Kapas: Senjata Diplomasi RI Menghadapi Trump
Jakarta – Indonesia dan Amerika Serikat (AS) masih melanjutkan diskusi mengenai tarif perdagangan. Negosiasi ini diharapkan akan mengubah porsi komoditas ekspor-impor antara kedua negara. Diperkirakan AS akan meminta peningkatan porsi impor produk dari Amerika Serikat.
Ketika Presiden AS Donald Trump berencana mengenakan tarif 32% pada produk asal Indonesia, pemerintah RI segera menyusun strategi.
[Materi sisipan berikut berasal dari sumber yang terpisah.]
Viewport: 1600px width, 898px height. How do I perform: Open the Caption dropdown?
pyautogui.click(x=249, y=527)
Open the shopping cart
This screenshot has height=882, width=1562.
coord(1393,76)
LPG dan minyak menjadi sorotan utama dalam penambahan impor.
Namun, bagaimana jika kapas, komoditas vital bagi industri tekstil, dimasukkan dalam strategi perdagangan ini?
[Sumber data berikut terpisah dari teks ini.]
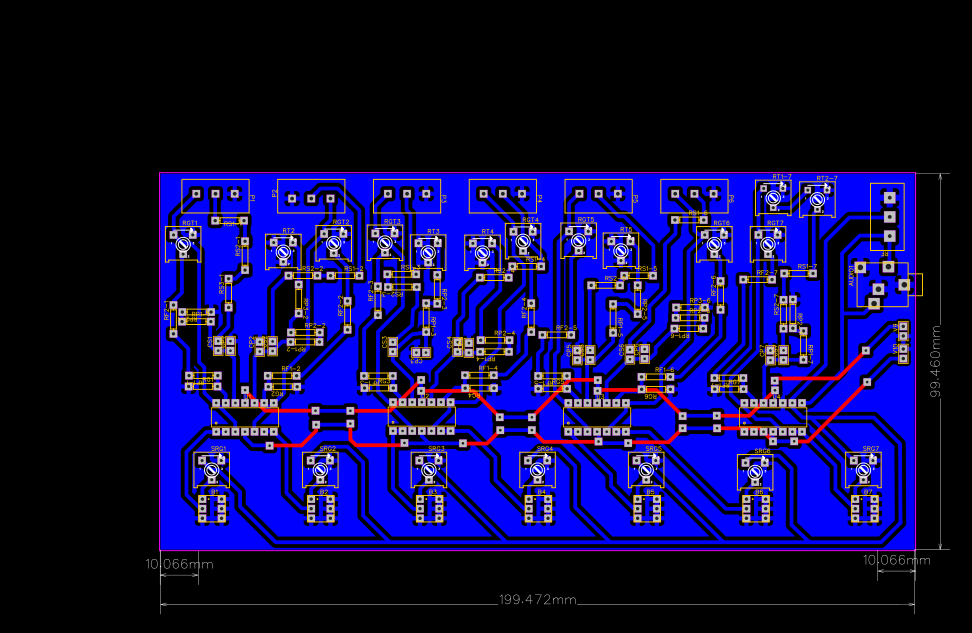Select connector P6 header footprint
The width and height of the screenshot is (972, 633).
coord(695,195)
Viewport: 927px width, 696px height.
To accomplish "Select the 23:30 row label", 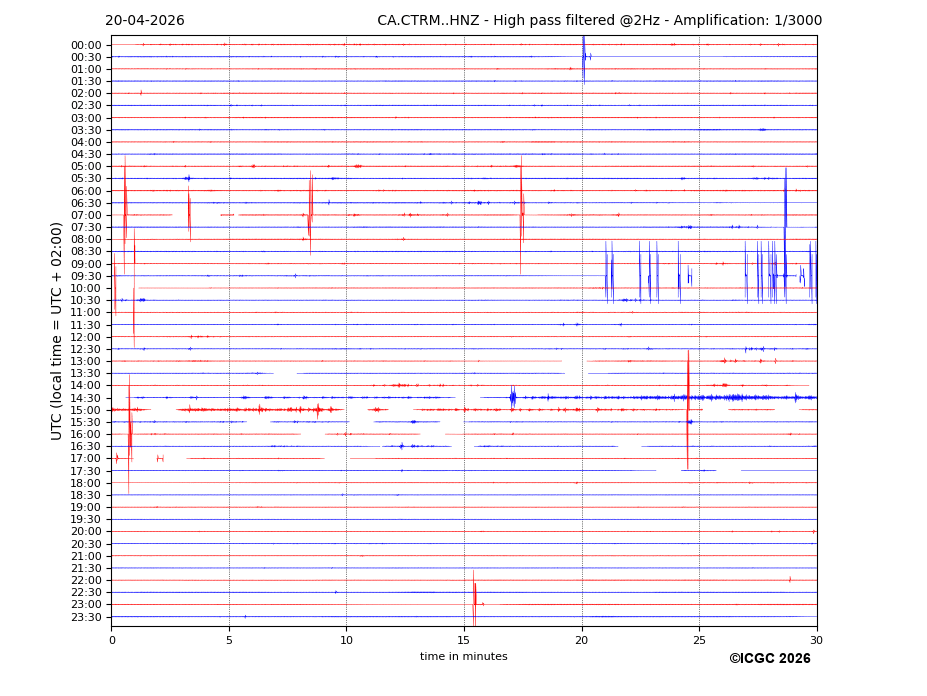I will pyautogui.click(x=85, y=617).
Data Kementerian Perdagangan per April 2025 menunjukkan bahwa nilai impor kapas Indonesia mencapai US$ 48,64 juta, sedikit menurun 2,14% secara tahunan.
Saat ini, AS merupakan negara asal kapas terbesar kedua setelah Brasil, dengan kontribusi US$ 15,88 juta atau sekitar 32,6% dari total impor kapas Indonesia. Jika porsi ini ditingkatkan, hubungan Indonesia dengan Washington bisa menguat.
Saat ini, pemerintah hanya menyebut LPG dan minyak sebagai dua komoditas utama yang impor dari AS akan ditambah, dengan nilai mencapai US$ 10 miliar lebih.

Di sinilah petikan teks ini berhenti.